══ DATASET EXTRACT ══
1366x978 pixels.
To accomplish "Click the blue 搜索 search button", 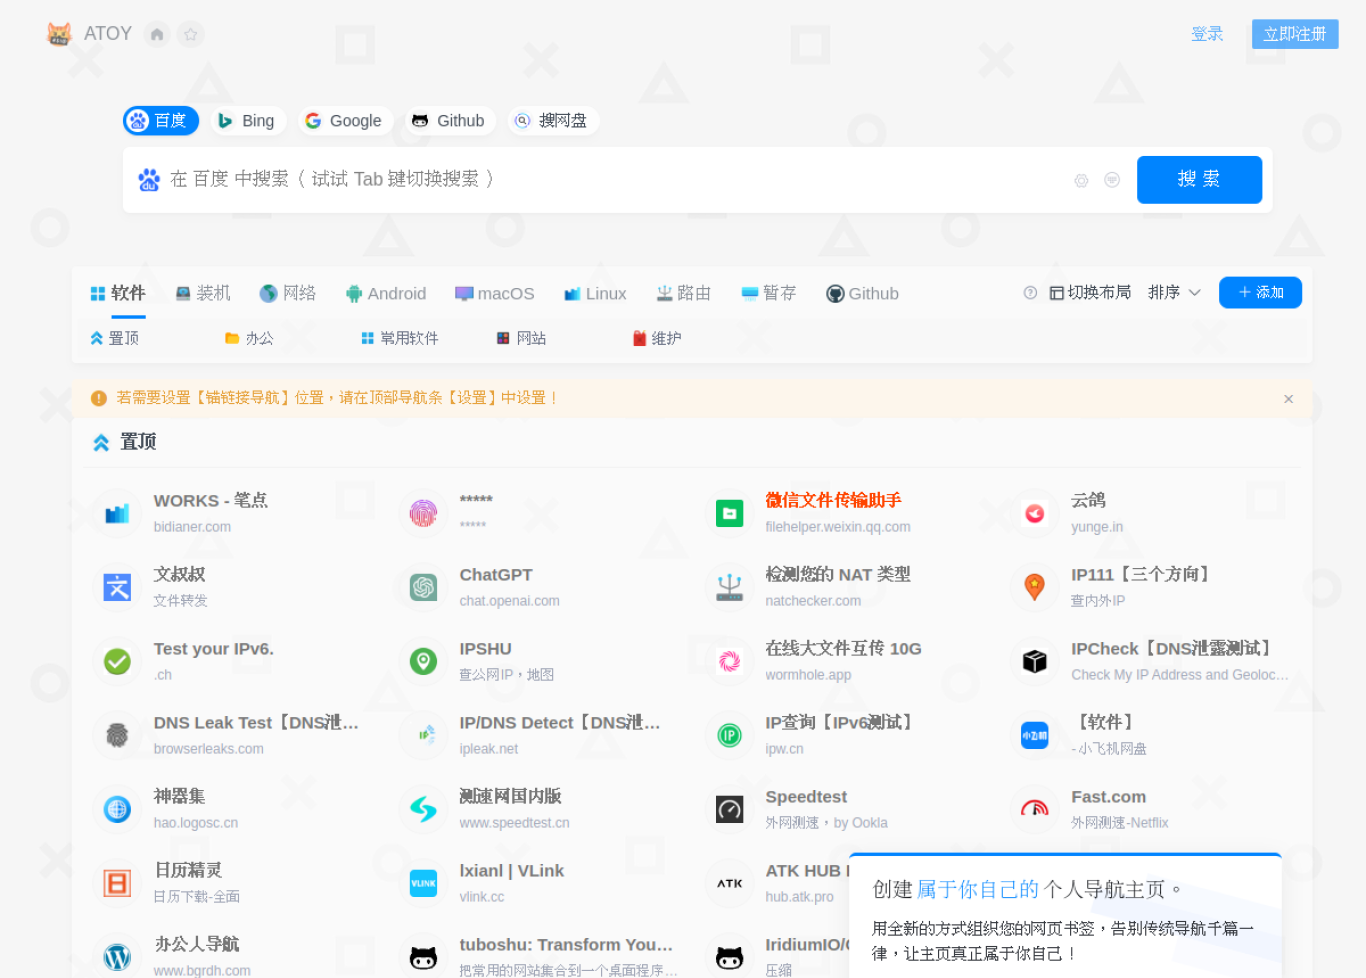I will pos(1199,180).
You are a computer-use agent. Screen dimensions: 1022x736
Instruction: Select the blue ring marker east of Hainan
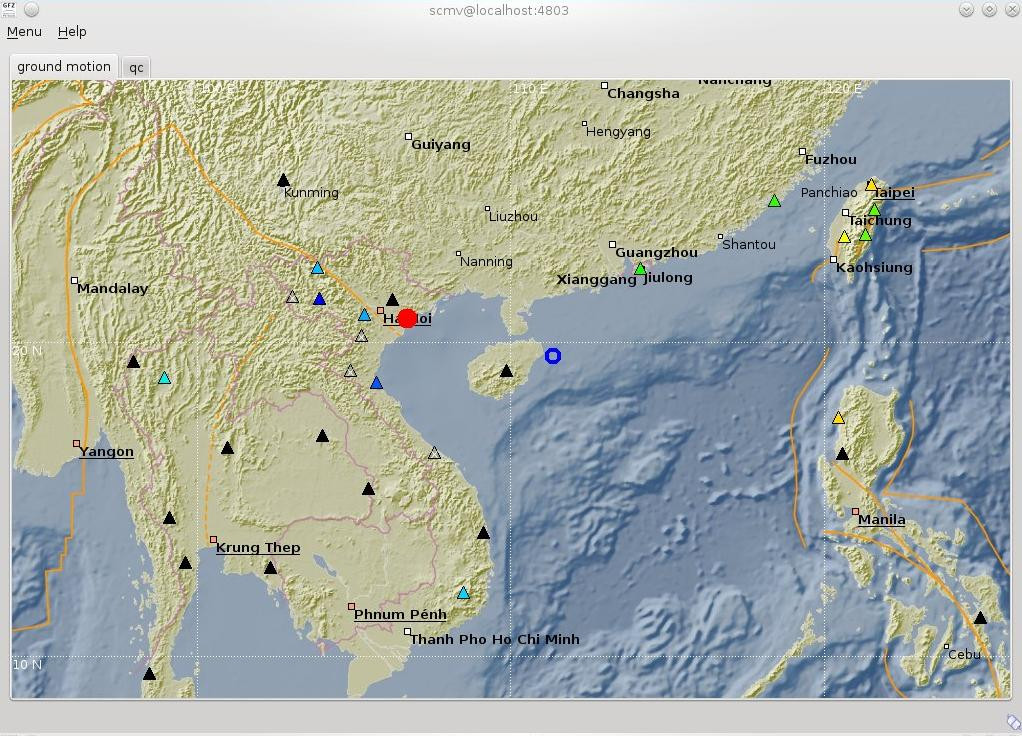(x=553, y=356)
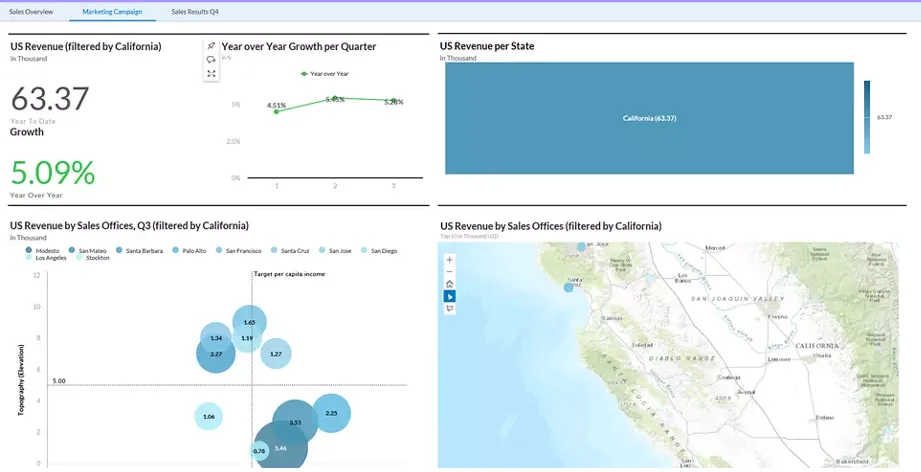921x472 pixels.
Task: Select the Marketing Campaign tab
Action: click(x=112, y=11)
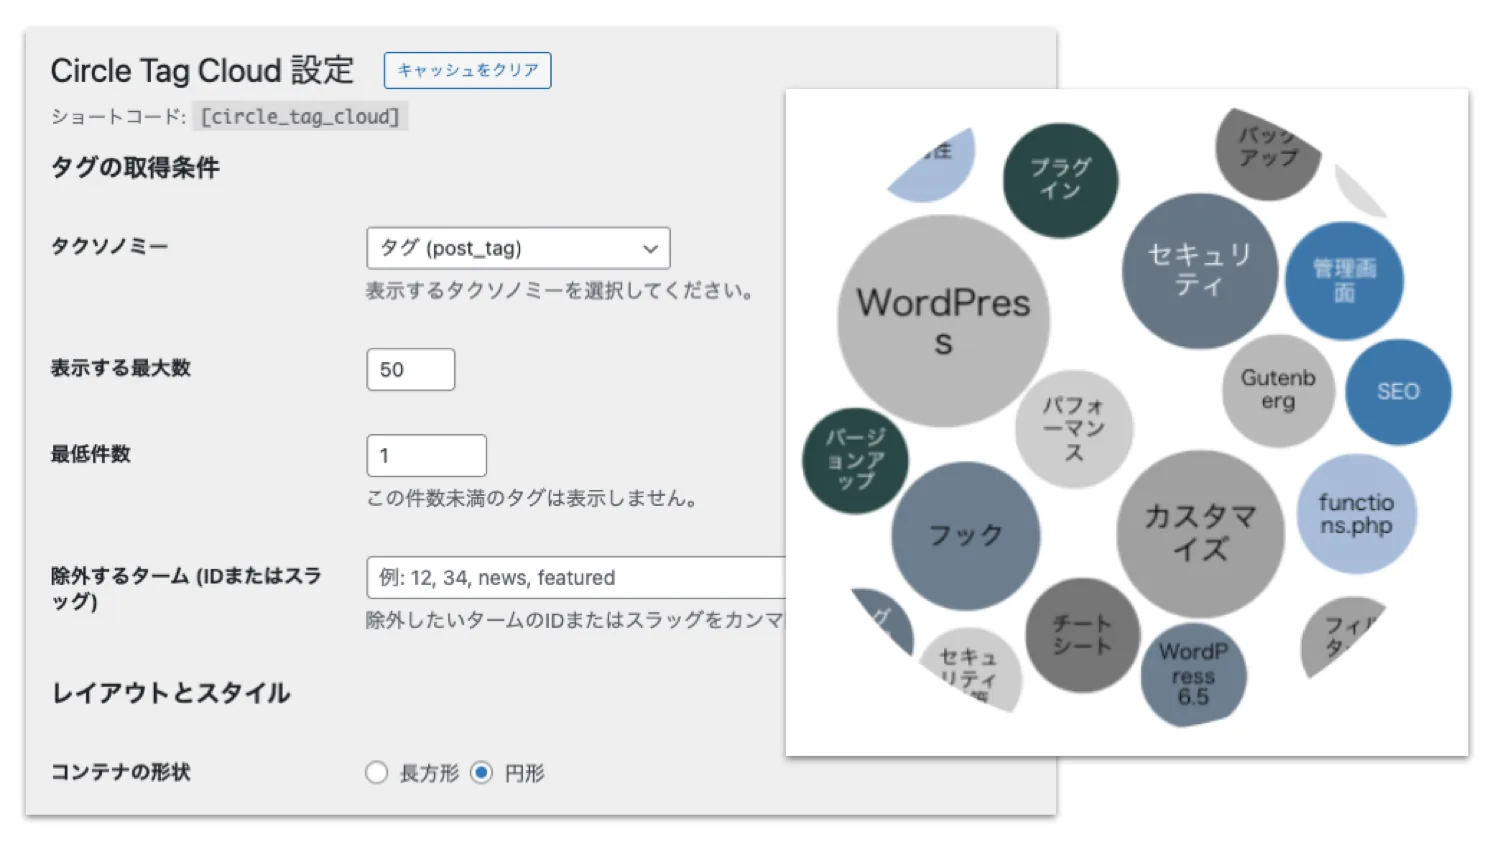The image size is (1500, 845).
Task: Click the 表示する最大数 value field
Action: [x=410, y=369]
═══
WHAT IS NEEDED |
Pick up at the line that holds "You are a computer-use" and restate each line, word for word, through the last line of the entries. Include both end lines but none of the pictures.

ANSWER BOX |
You are a computer-use agent. Screen dimensions: 1022x736
Instruction: Select the blue ring marker east of Hainan
(x=553, y=356)
921x472 pixels.
Task: Select the Marketing Campaign tab
Action: click(x=112, y=11)
The image size is (1500, 845).
Task: Click the 表示する最大数 value field
Action: [x=410, y=369]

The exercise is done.